IntegralEnvision / integral

Package for Integral functions
https://integralenvision.github.io/integral/
Other
0 stars 0 forks source link

create duplicate identification code #85

Open atyrell3 opened 1 year ago

atyrell3 commented 1 year ago

One common water quality data check is to test whether there are possible duplicate samples in the dataset. If there are duplicate samples, they should be identified and marked as A, B, C, etc. A generic function to apply this check and update the data with the duplicate information if needed would help streamline water quality data processing. I can develop this functionality if people agree that it is a priority.

jzadra commented 1 year ago

@mparslow-integral is this data quality check something that will be in the integrity tool we are developing as part of TWG?

jzadra commented 1 year ago

@atyrell3 What is the reason for the duplicates in this case? Are the duplicates true duplicates (data errors) or are they from repeated samples?

mparslow-integral commented 1 year ago

@jzadra @atyrell3 We would check for it in the integrity checker but not just blindly add the a, b, c unless we knew they were true duplicates.
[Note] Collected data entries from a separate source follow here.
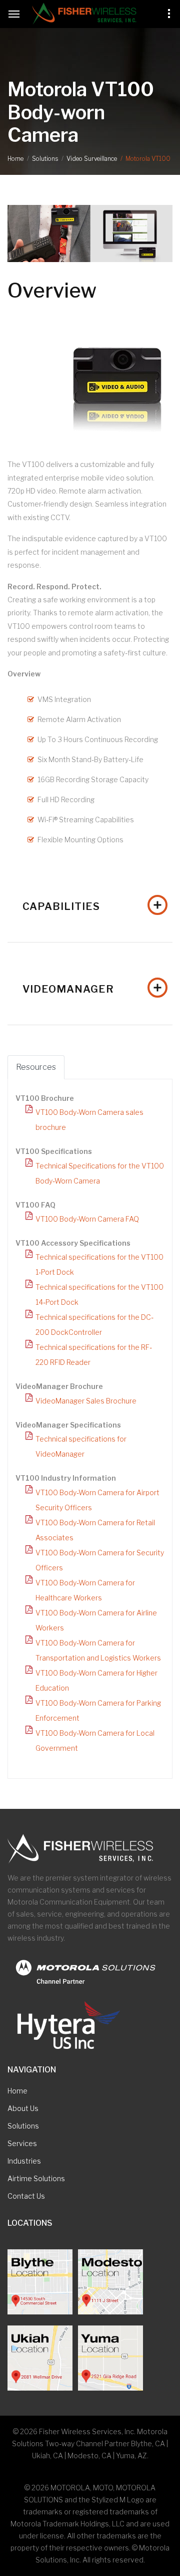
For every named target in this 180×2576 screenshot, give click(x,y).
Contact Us (26, 2196)
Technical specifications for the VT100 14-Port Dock (100, 1294)
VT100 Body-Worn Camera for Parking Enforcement (98, 1710)
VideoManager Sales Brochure (86, 1400)
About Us (23, 2108)
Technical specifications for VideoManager (81, 1446)
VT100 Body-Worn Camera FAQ (87, 1219)
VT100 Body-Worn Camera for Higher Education (97, 1680)
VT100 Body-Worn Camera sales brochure (90, 1119)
Could be configured by user to add the a, b, c though

kheal commented 1 year ago

Regardless if it in the integrity checker, this would be super helpful as an R function - this is something that several of us do often.

jzadra commented 1 year ago

Sounds good, feel free to do a PR @atyrell3 !

jzadra commented 1 year ago

There is a base R function, make.unique(), that does this (except it uses numerals instead of letters).